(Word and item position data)
--------------------------------------------------

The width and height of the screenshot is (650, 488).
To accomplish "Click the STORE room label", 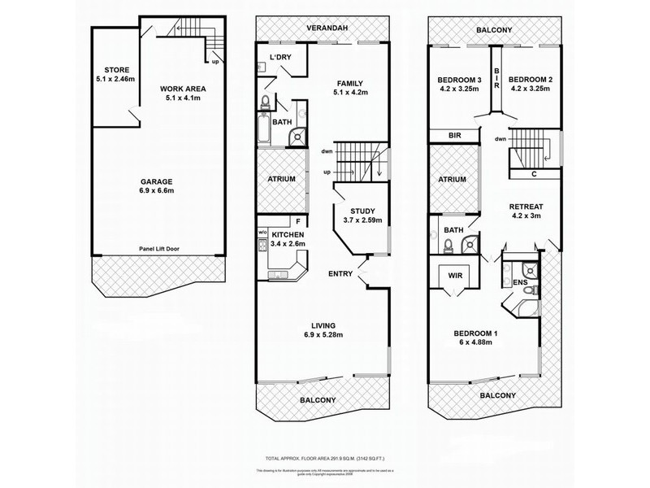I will click(111, 70).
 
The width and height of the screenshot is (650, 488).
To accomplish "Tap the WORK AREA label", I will click(181, 89).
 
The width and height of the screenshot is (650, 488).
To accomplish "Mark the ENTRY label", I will click(340, 274).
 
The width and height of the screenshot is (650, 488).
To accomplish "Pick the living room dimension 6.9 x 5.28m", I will click(320, 334).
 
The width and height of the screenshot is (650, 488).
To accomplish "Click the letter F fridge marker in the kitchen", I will click(298, 220).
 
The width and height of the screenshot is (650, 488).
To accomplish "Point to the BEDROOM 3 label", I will click(460, 79).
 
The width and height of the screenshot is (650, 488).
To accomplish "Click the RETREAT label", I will click(526, 207).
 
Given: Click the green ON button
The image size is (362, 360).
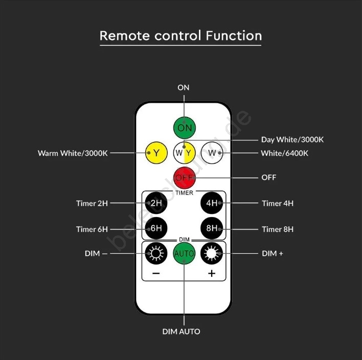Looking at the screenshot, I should [184, 127].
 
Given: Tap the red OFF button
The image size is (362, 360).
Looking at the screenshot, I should [184, 177].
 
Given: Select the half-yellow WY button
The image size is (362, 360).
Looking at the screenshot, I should [184, 152].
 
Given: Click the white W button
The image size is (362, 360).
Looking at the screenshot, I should [212, 152].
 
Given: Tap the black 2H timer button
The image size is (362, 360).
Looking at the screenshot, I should [156, 202].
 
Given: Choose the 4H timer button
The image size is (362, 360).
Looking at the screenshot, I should [212, 202].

--------------------------------------------------

■ Problem requirements
Show every line of the material above that contains the string "Given". Case counts.

■ Solution to the exercise
Given: Click the green ON button
Given: Tap the red OFF button
Given: Select the half-yellow WY button
Given: Click the white W button
Given: Tap the black 2H timer button
Given: Choose the 4H timer button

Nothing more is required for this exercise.